# Best Film for low light conditions



## JayP (Feb 7, 2006)

I recently took some pictures of a friends birthday.  I used a 400ISO and a 200ISO as an experiment.  To my horror neither (except a few from the 400) came out to well!

So my question which I hope people can help me with is this.

Obviously the higher the ISO to more sensitive to light, does this mean that if I used a higher ISO film in this restaurent at the same shutter speeds I was using the picture is more likely to come to something?  In other words, whats the best film for low light conditions!!!

J


----------



## markc (Feb 7, 2006)

If you are using flash it won't matter much. If you are using available light, a faster speed film will be more grainy, but it will allow you to use a faster shutter speed. This will stop motion. If you aren't getting motion blur, a faster film won't do anything for you.

Can you post an example of what you shot?


----------



## JayP (Feb 8, 2006)

markc said:
			
		

> Can you post an example of what you shot?


 
Nope none of them came out to well, 10 out of 24 exp and even then there naff!  won't scan to well!!  It was my fault mainly because i slowed the shutter speed down some but got to much motion (hard to keep people still you see!)  Thing is I went to try to get some film but both local chemist and photoshop didn't have any (which I found strange)  where would i get some??

J


----------



## Rob (Feb 8, 2006)

Where in Kent are you? Snappy Snaps is pretty good for film, there should be one in your local town.

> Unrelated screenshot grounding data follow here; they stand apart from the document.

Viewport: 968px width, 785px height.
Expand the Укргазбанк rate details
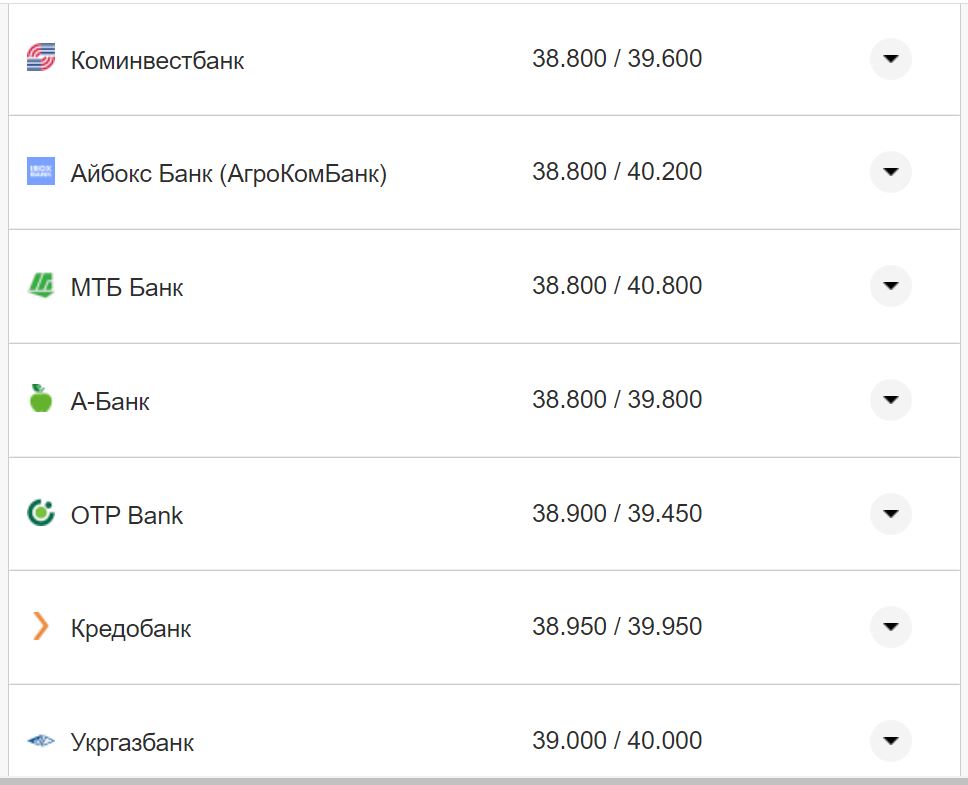[890, 741]
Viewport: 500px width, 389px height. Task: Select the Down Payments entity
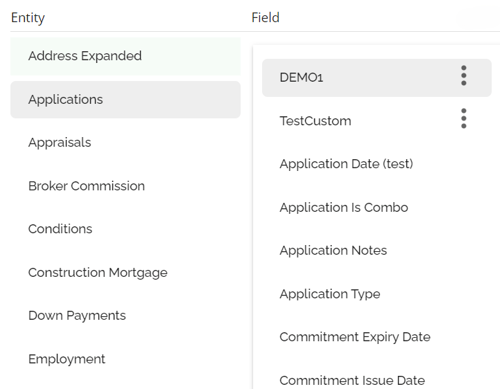click(125, 315)
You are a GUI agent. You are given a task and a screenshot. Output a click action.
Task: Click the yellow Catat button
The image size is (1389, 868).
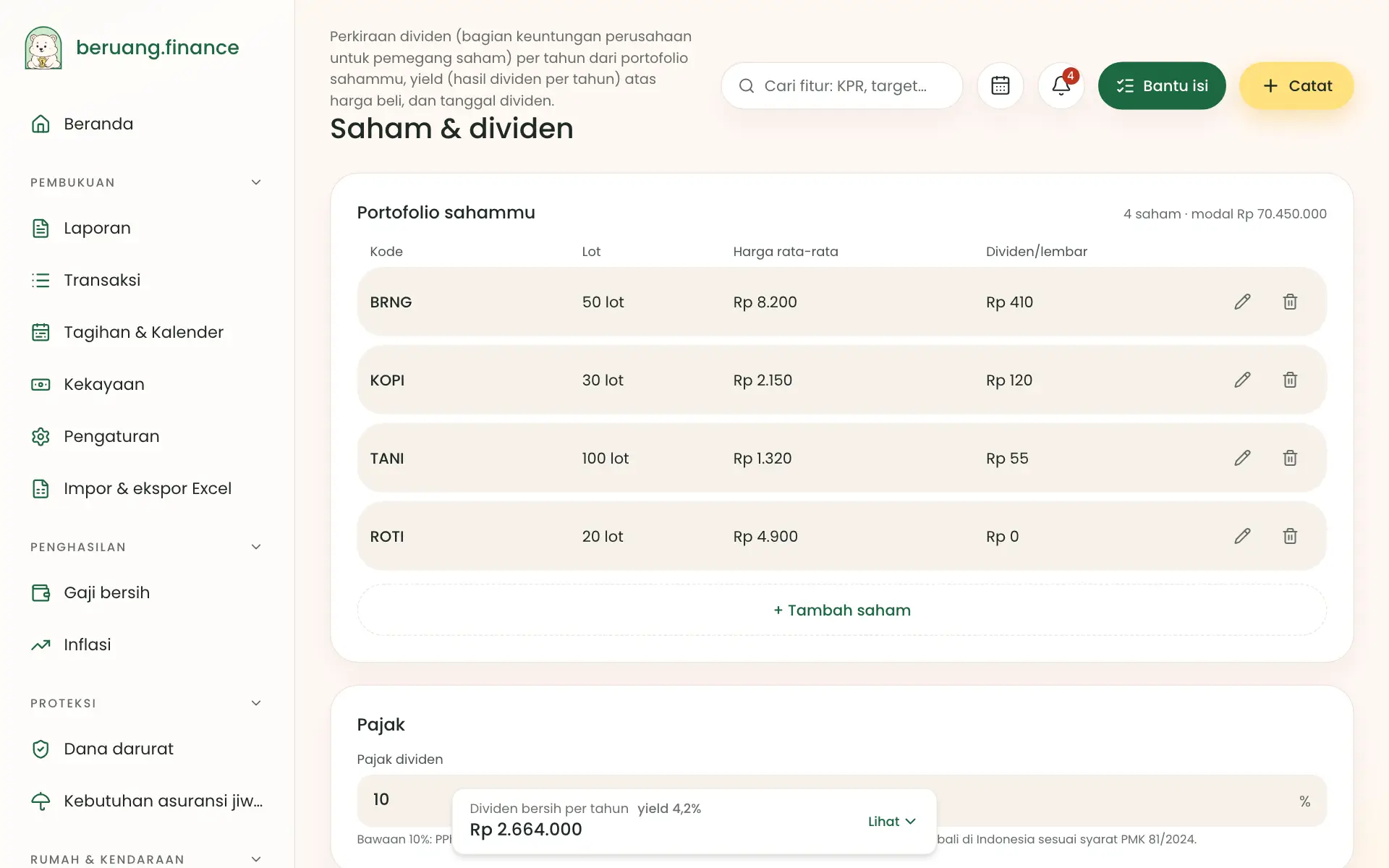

Shooting indoors in a restaurant without flash is going to require a bright lens like a 50mm f1.8. If you're shooting on a high f-number zoom, you're going to have problems with any "normal" ISO - e.g. 100-400.

What camera and lens are you using, and do you have a flash?

Rob


----------



## JayP (Feb 8, 2006)

Rob said:
			
		

> Where in Kent are you? Snappy Snaps is pretty good for film, there should be one in your local town.
> 
> Shooting indoors in a restaurant without flash is going to require a bright lens like a 50mm f1.8. If you're shooting on a high f-number zoom, you're going to have problems with any "normal" ISO - e.g. 100-400.
> 
> ...


 
In Maidstone, will have a look for Snappy Snaps, never heard of them but could be good!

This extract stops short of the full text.